The Roman historian Suetonius in his Lives of the Twelve Caesars claims that the first century Emperor Caligula planned to name Incitatus, his favorite race horse as Consul, and thereby entitle him to preside over the Roman Senate. Along with a number of other highly unconventional lifestyle choices, this proposed appointment is often cited as evidence of Caligula's madness. But, madness or no, the Incitatus appointment provides a potentially useful perspective from which to consider the arguments that have surfaced over the suitability of some of our newest senatorial aspirants.
Caligula doted on that horse. Incitatus lived in a grand marble stable. His every need was attended to by a large staff. He was sumptuously caparisoned, and ate his oats mixed with gold flakes from an ivory manger. Incitatus was, in a word, pampered, just as race horses should be given their prime function: race horses compete in high-stakes games from which their financial backers and the general run of spectators may derive significant winnings or losses. While I am sure there are some race horses past and present with many other fine qualities, their essential skill set is limited, and they justify their existence by delivering wins within the constraints of the highly specialized rules and customs of the racing game. This being the case, it is difficult to maintain that, were he around today, Caligula should have been regarded as crazy for bankrolling an Incitatus for U. S. Senator! campaign.

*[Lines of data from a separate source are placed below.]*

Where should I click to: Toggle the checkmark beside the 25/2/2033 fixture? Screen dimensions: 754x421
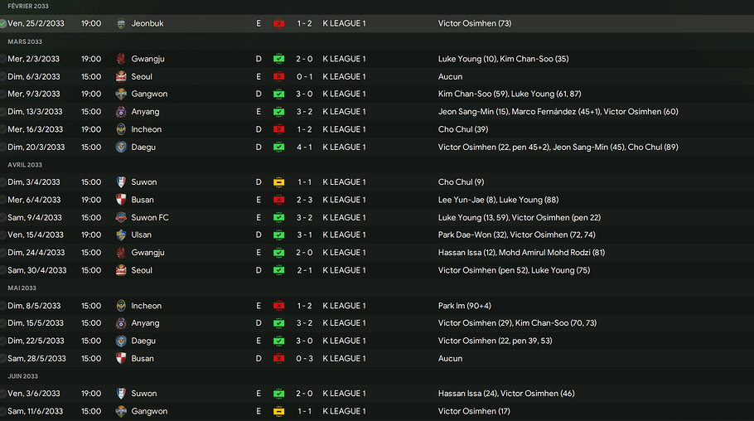3,24
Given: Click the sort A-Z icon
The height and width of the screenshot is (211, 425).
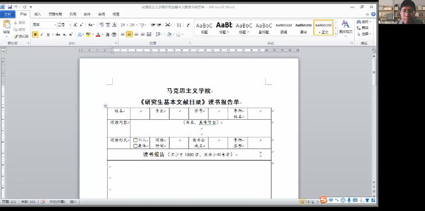Looking at the screenshot, I should [179, 25].
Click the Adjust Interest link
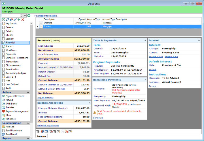Image resolution: width=204 pixels, height=141 pixels. [x=45, y=97]
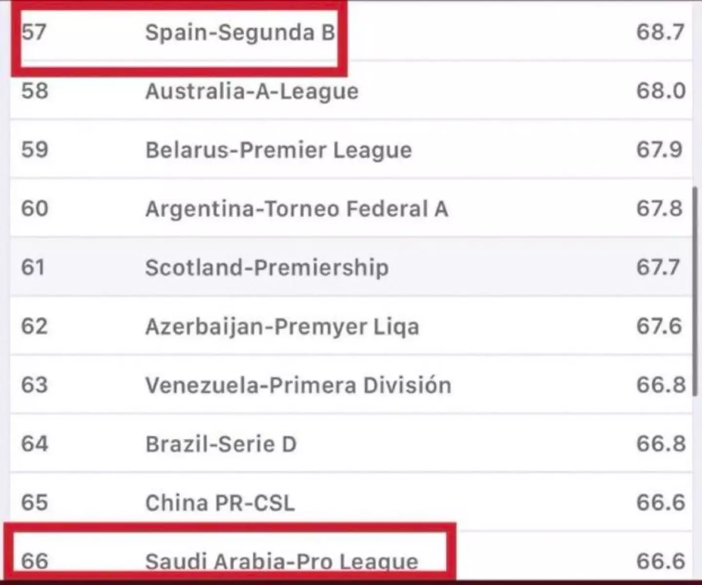The image size is (702, 585).
Task: Select Belarus-Premier League in the list
Action: [x=278, y=150]
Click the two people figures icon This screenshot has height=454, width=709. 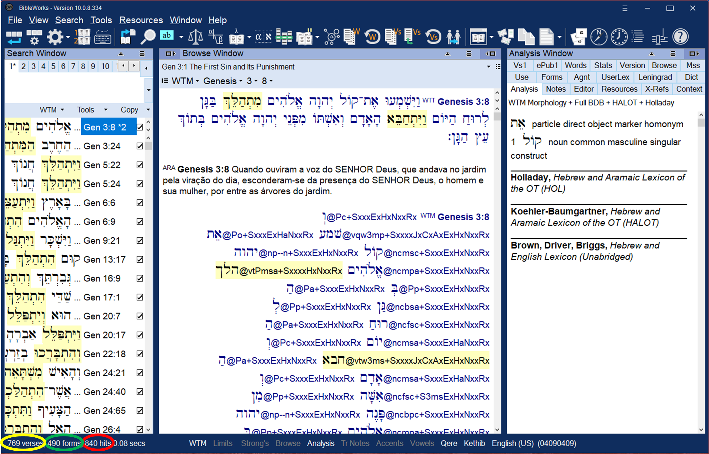tap(453, 37)
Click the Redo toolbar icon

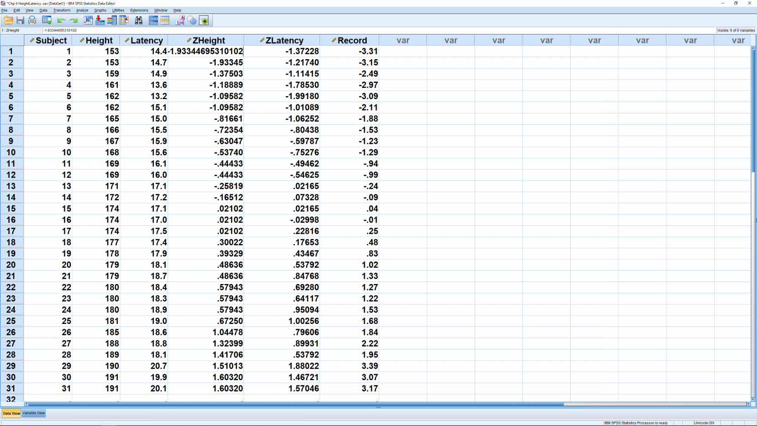73,20
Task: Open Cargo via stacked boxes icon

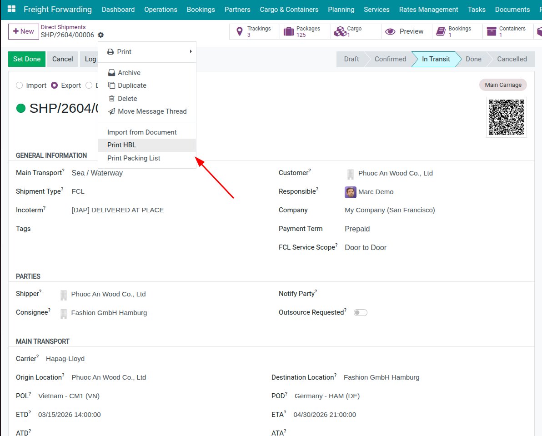Action: (x=340, y=31)
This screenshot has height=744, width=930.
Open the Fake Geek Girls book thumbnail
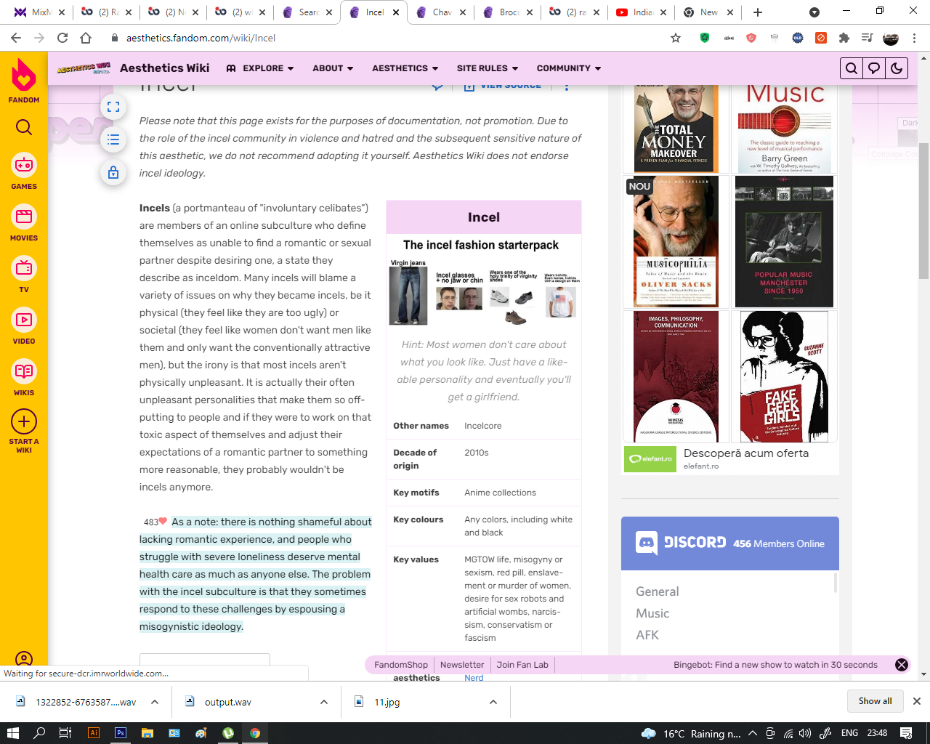(x=784, y=376)
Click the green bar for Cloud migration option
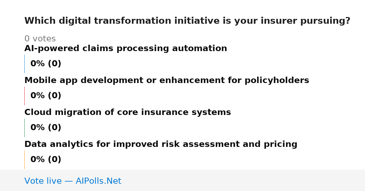Viewport: 365px width, 191px height. click(24, 128)
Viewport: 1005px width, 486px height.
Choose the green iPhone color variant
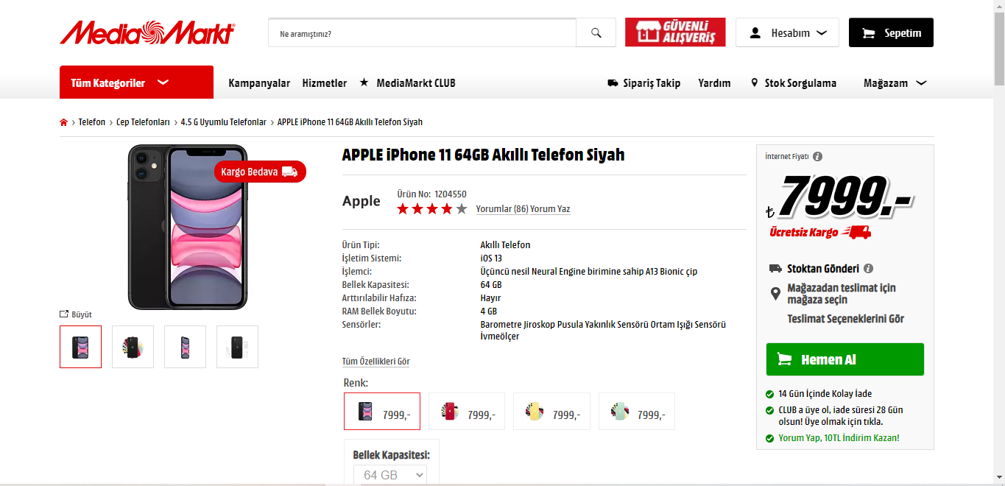point(637,412)
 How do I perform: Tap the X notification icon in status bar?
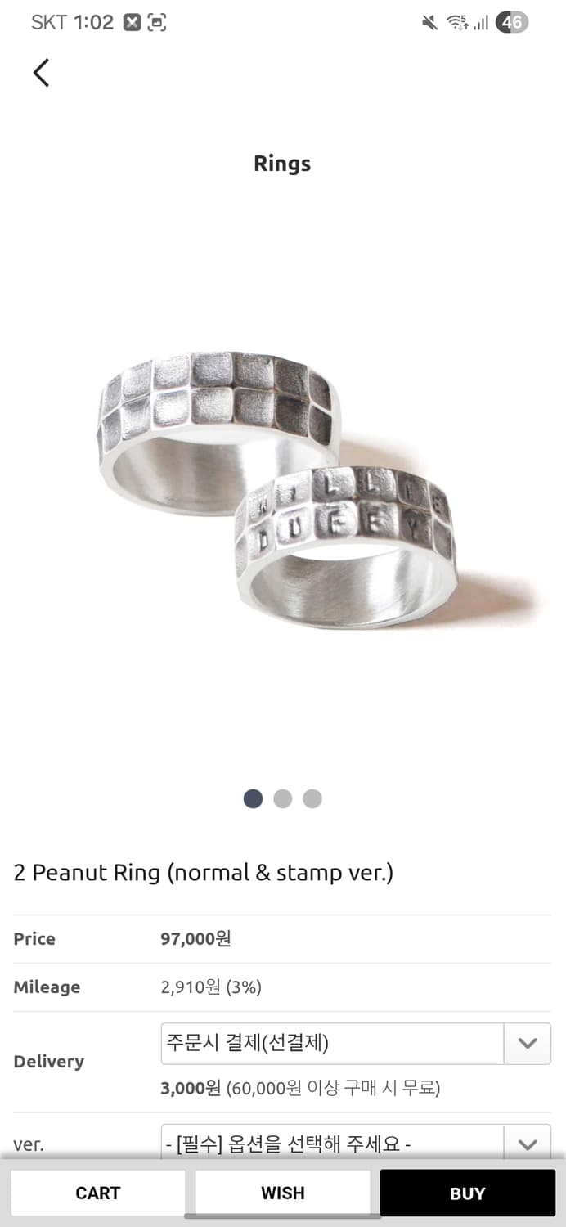[132, 23]
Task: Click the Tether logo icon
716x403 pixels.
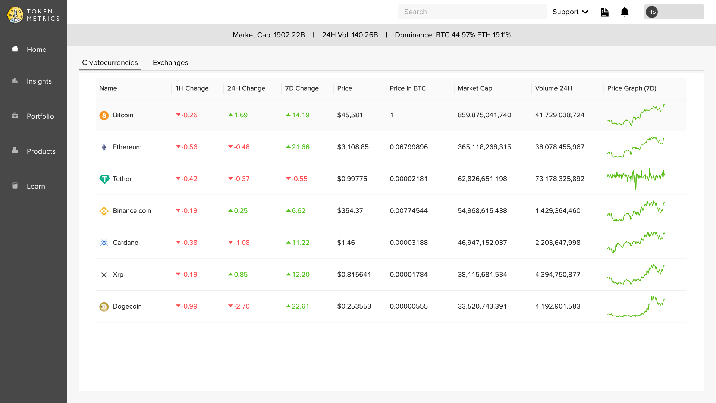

No one is arguing that the stakes in the Senate are not high; they certainly are. But, remarkably, these high stakes do not necessarily demand much beyond the same kind of limited essential skill set applicable to race horses. In the case of U.S. Senators these include being well-groomed, assuming the posture and tone on camera that the occasion requires, turning over any serious question to the staff, patience for indulging in the tedious rodomontade of senatorial courtesy, and voting in such a way that the majority of constituents regard themselves as winners. As we have learned, even the ability to read a long bill falls into the "desirable, but not necessary" category. In terms of the essential Senatorial skills and attributes, the truth is that Larry Craig exhibited them in superior measure to John McCain, because at least Larry Craig's votes, if not his recreational preferences, were 96 out of 100 times exactly as he advertised they would be to the voters.
So when critics chide a candidate for sounding like a slightly eccentric multiple cat fancier, or for exhibiting the gravitas of a bouncy high school cheerleader, I can only recall witnessing a flannel mouthed Lion of the Education and Labor Committee struggling to get out a few extemporaneous sentences of congratulation at a little pre-cocktail hour ceremony for a group of award-winning teachers, and observe-all that really matters is how they vote.